L’ancienne directrice générale du Fonds national de l’éducation, Sterline Civil, appelle à la vigilance face à l’annonce prochaine de la force internationale de lutte contre les gangs. Selon elle, cette initiative ne doit en aucun cas servir d’alibi pour prolonger le pouvoir en place ni masquer l’incapacité des autorités à engager des réformes structurelles.
Elle rappelle l’expérience de la MINUSTAH, qui, malgré une stabilisation temporaire, n’a pas permis de renforcer durablement l’État ni ses institutions.
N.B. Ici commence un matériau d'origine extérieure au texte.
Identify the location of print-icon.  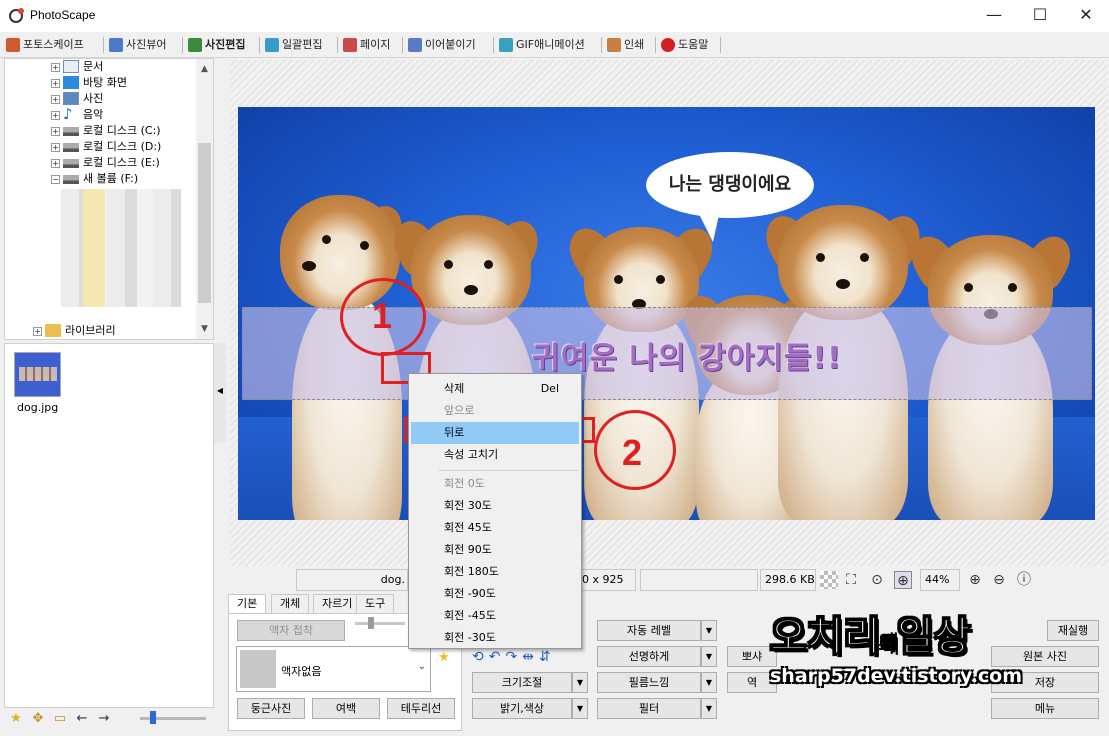
(614, 45).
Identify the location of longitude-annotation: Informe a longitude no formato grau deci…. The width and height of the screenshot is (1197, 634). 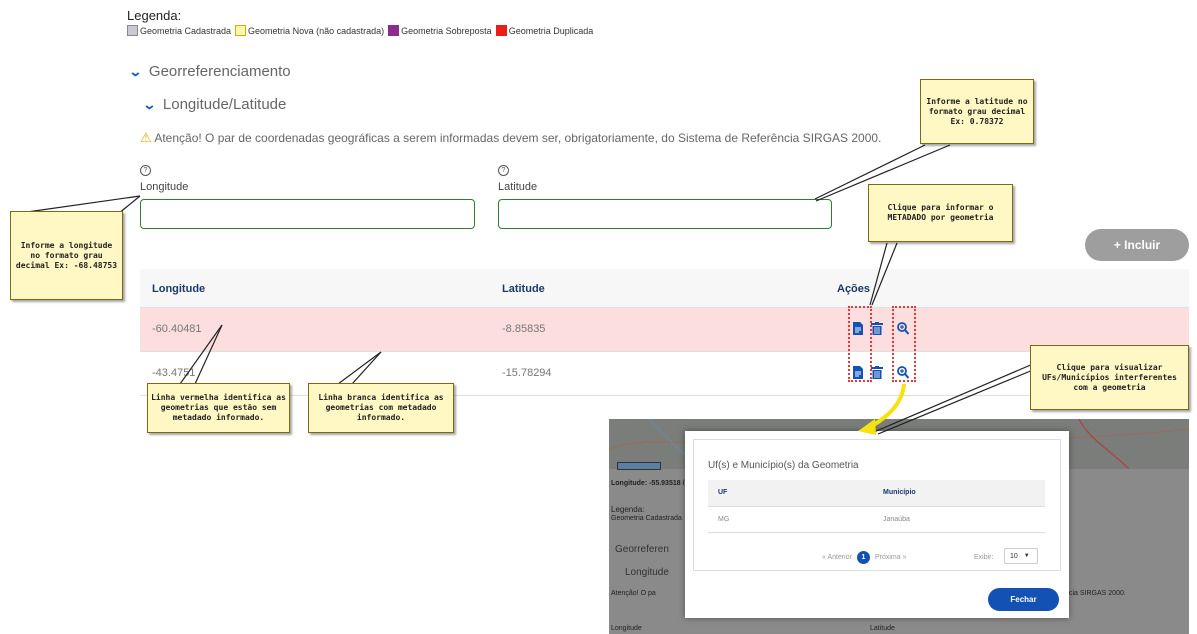
(66, 256).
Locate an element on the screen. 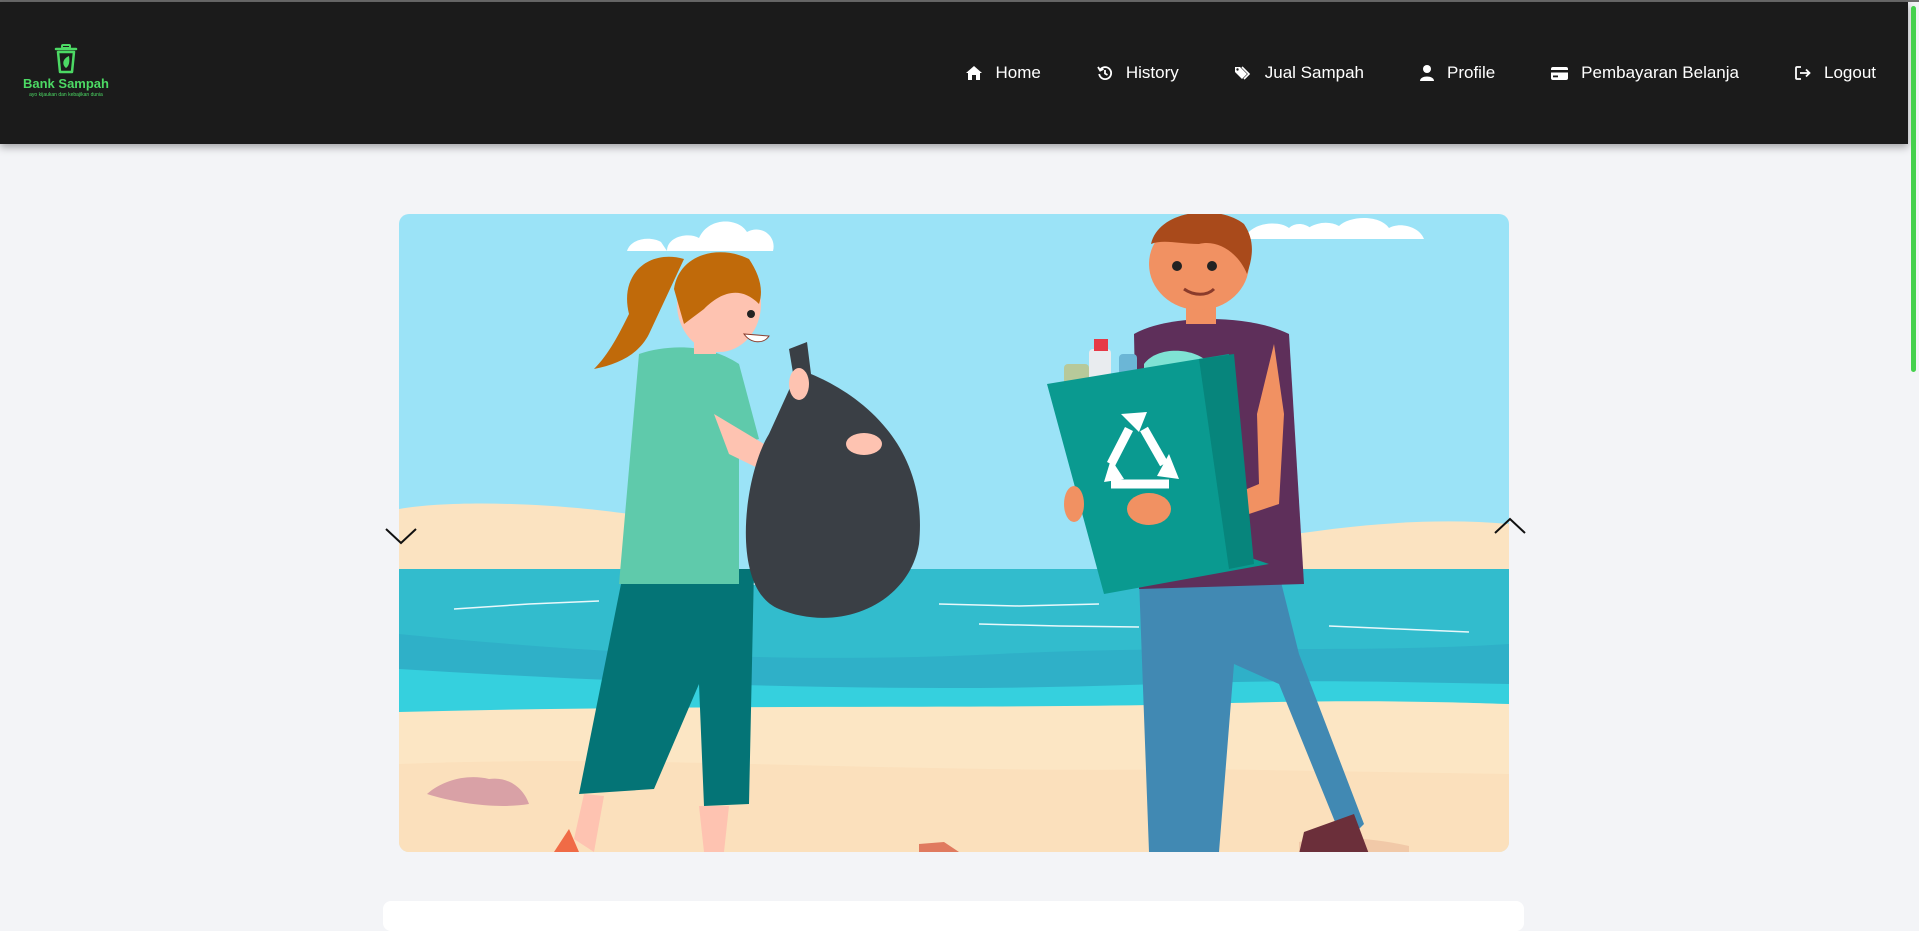 The height and width of the screenshot is (931, 1919). nav-pembayaran-belanja-label: Pembayaran Belanja is located at coordinates (1660, 72).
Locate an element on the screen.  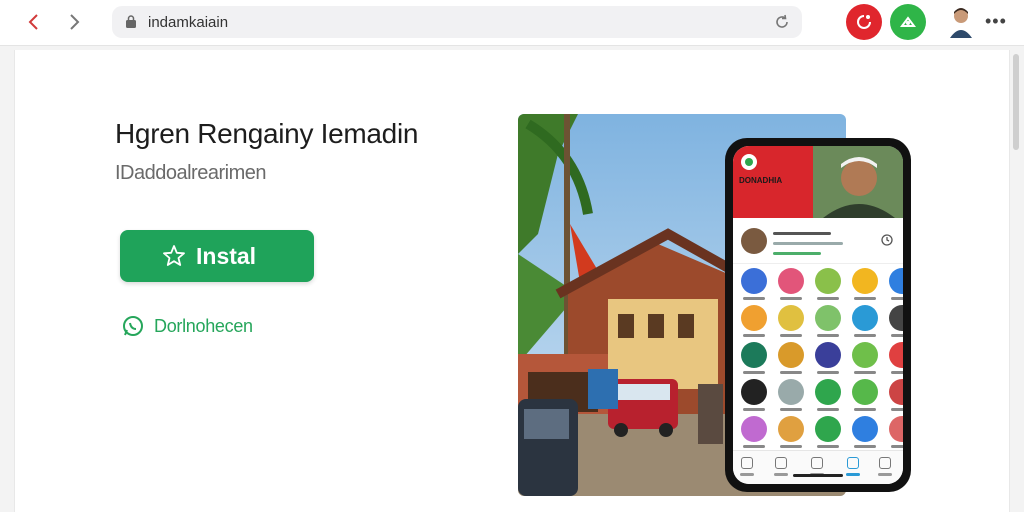
updates-tab-icon is located at coordinates (853, 463).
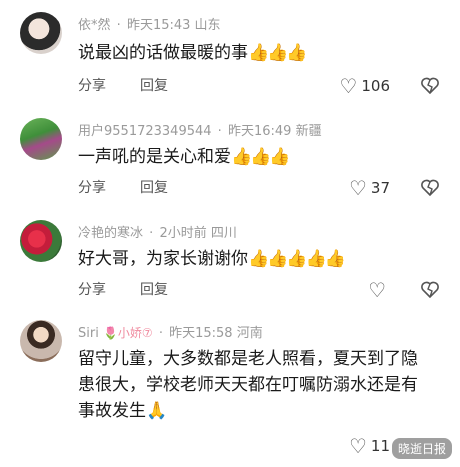 This screenshot has height=467, width=460. Describe the element at coordinates (422, 448) in the screenshot. I see `watermark: 晓逝日报` at that location.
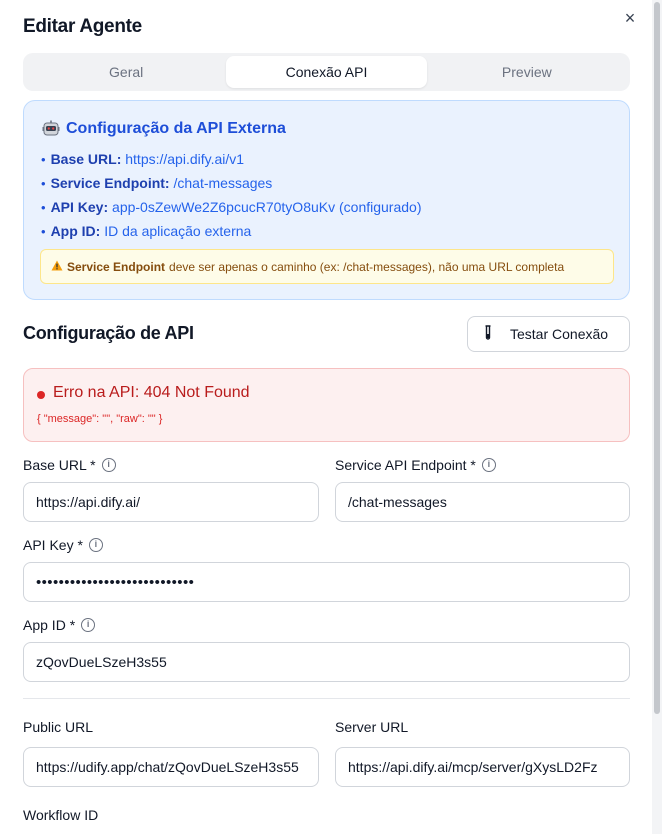 The width and height of the screenshot is (662, 834). Describe the element at coordinates (185, 159) in the screenshot. I see `info-value: https://api.dify.ai/v1` at that location.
Pour Sterline Civil, tant que les principales structures sécuritaires et administratives — notamment les ministères de la Justice, de la Défense et de l’Intérieur, ainsi que la Police nationale — resteront minées par l’impunité, la corruption et la politisation, aucune intervention étrangère ne pourra garantir une stabilité durable.
Elle plaide ainsi pour une rupture stratégique à travers la mise en place d’un pôle national de sécurité, capable de coordonner les institutions, restaurer la chaîne de commandement, assainir le système et rendre des comptes à la population. À ses yeux, la force internationale ne doit être qu’un appui transitoire vers une sécurité souveraine, faute de quoi elle risquerait d’aggraver la dépendance du pays sans résoudre les causes profondes de la crise.